*** Input data ***

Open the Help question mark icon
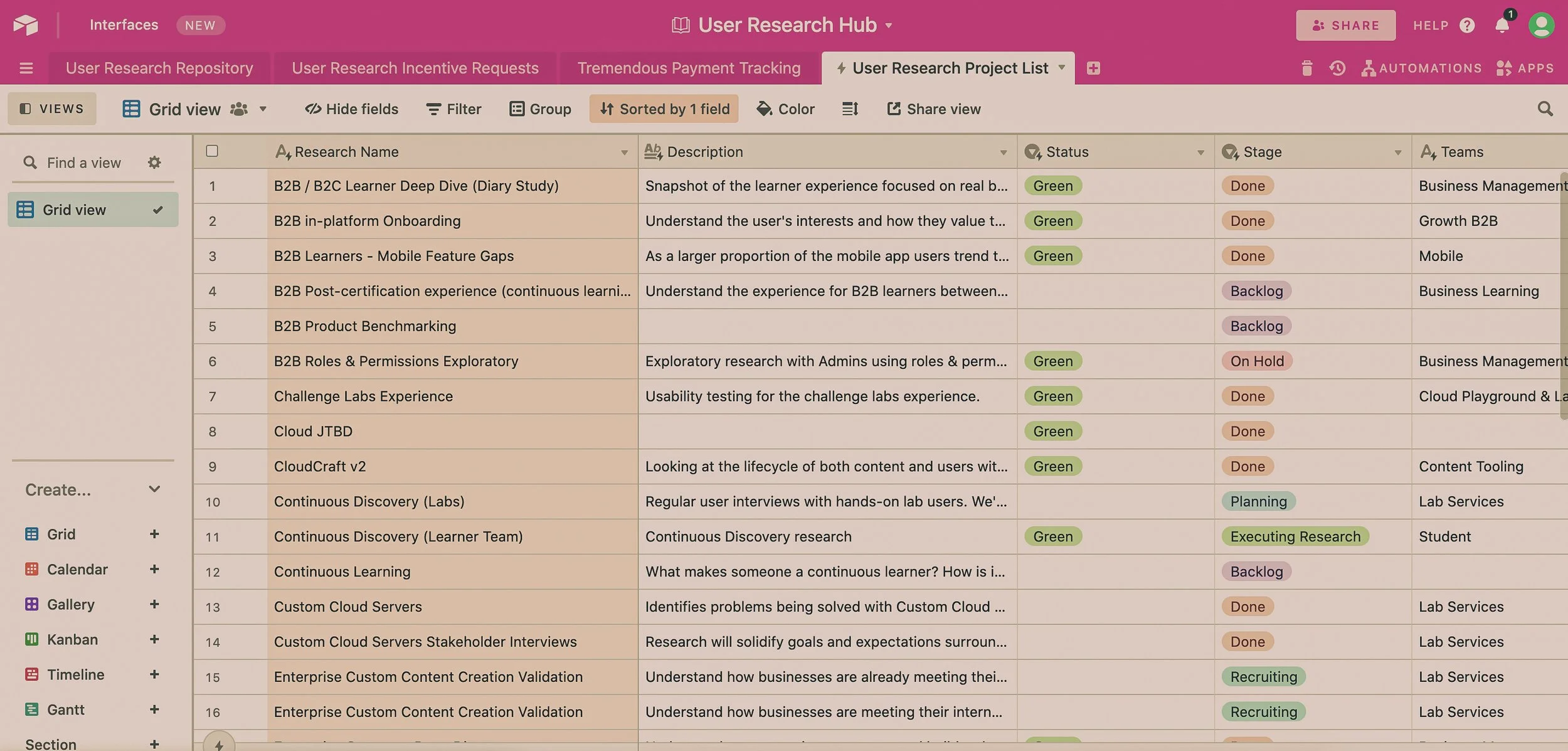Viewport: 1568px width, 751px height. tap(1467, 25)
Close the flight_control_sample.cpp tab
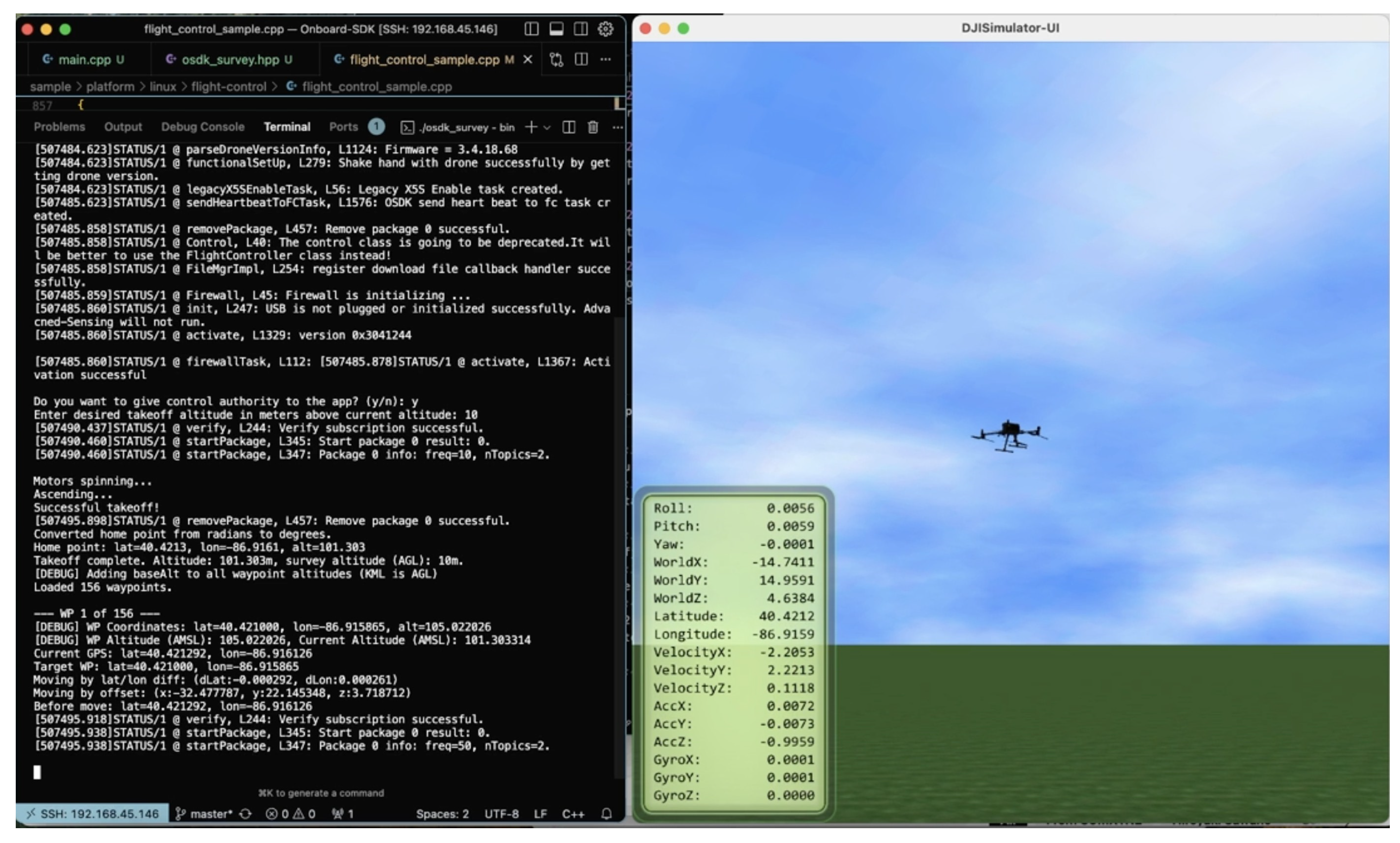Viewport: 1400px width, 843px height. (x=527, y=60)

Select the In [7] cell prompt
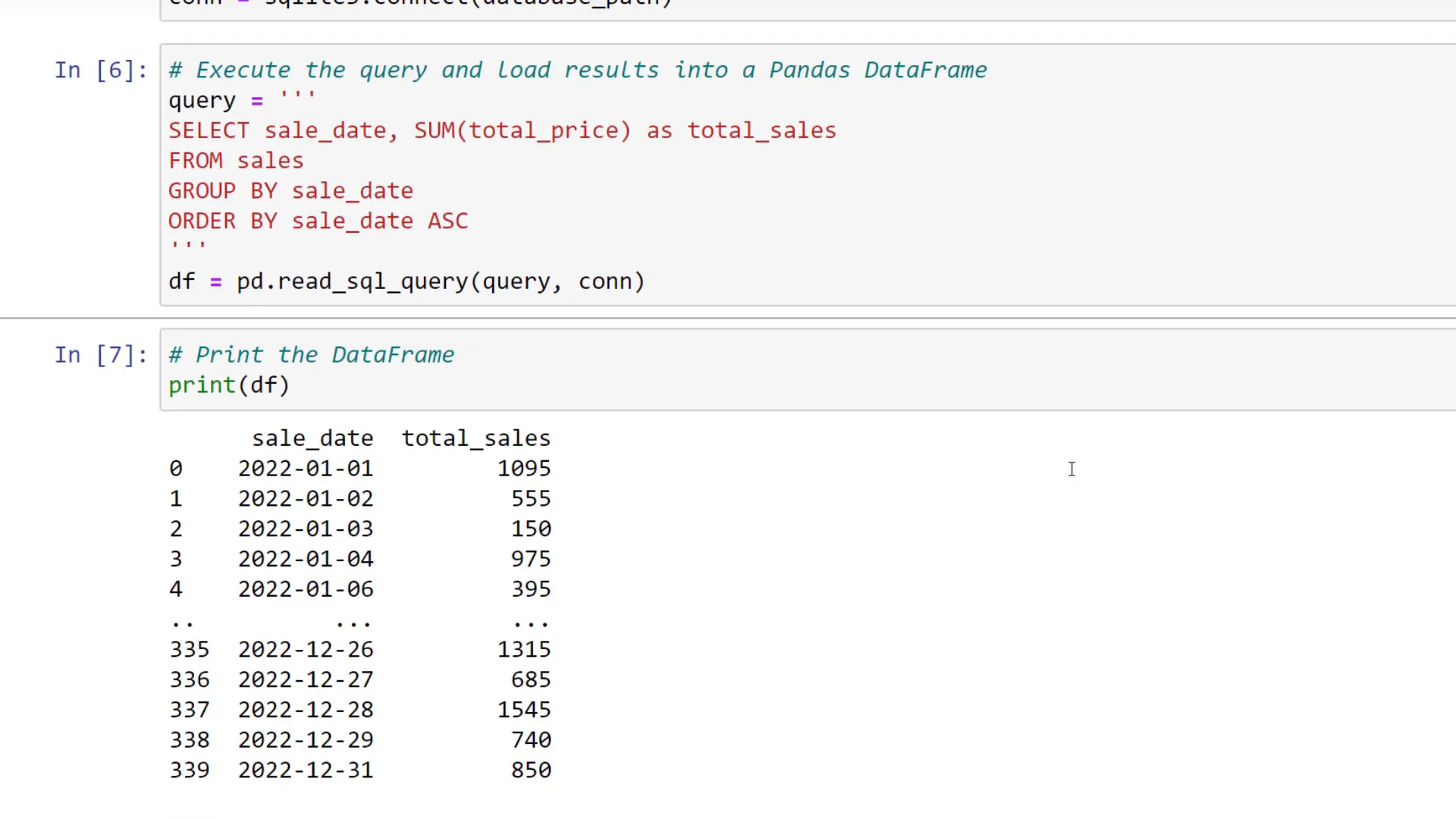click(x=101, y=354)
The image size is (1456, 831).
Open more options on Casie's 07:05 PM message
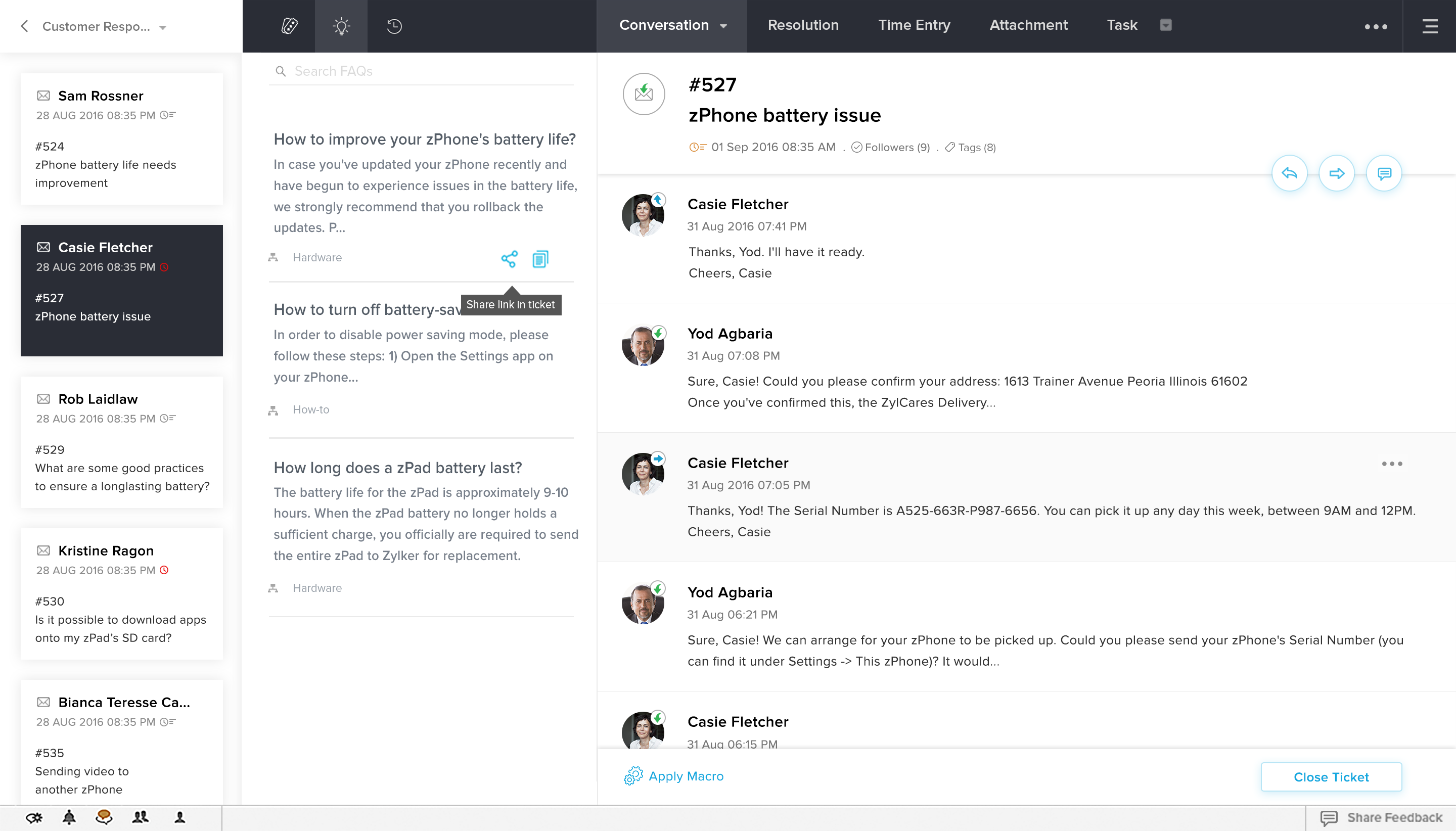pyautogui.click(x=1391, y=464)
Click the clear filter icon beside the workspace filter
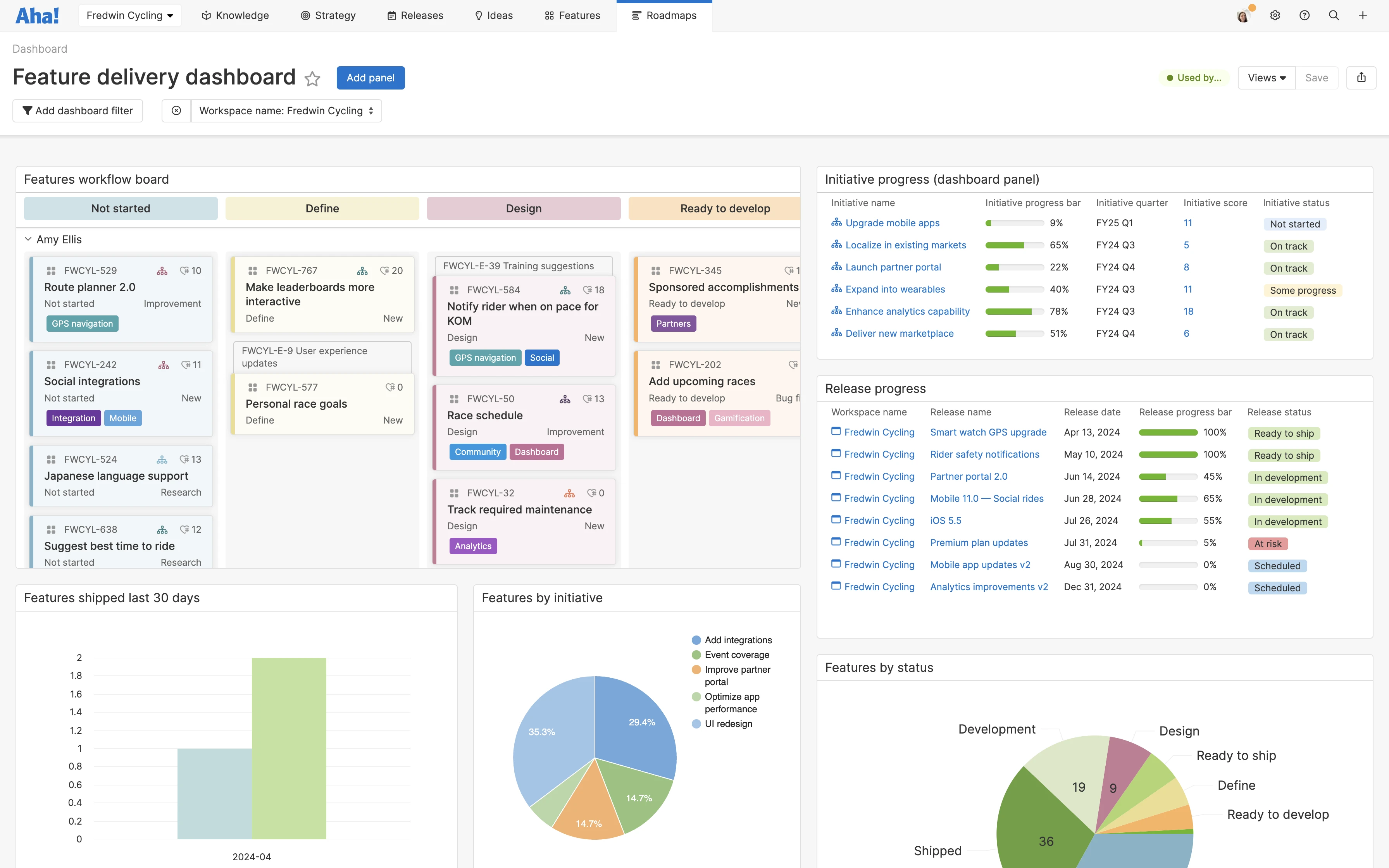 pyautogui.click(x=176, y=110)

*** End of Input data ***

■ **What needs to be done**: Would you give the data above again word for word, minus the pictures?

■ **Solution below**:
Open the Help question mark icon
Viewport: 1568px width, 751px height. tap(1467, 25)
Close the flight_control_sample.cpp tab
Viewport: 1400px width, 843px height. (x=527, y=60)

Select the In [7] cell prompt
click(x=101, y=354)
The image size is (1456, 831).
Open more options on Casie's 07:05 PM message
pyautogui.click(x=1391, y=464)
Click the clear filter icon beside the workspace filter
 pyautogui.click(x=176, y=110)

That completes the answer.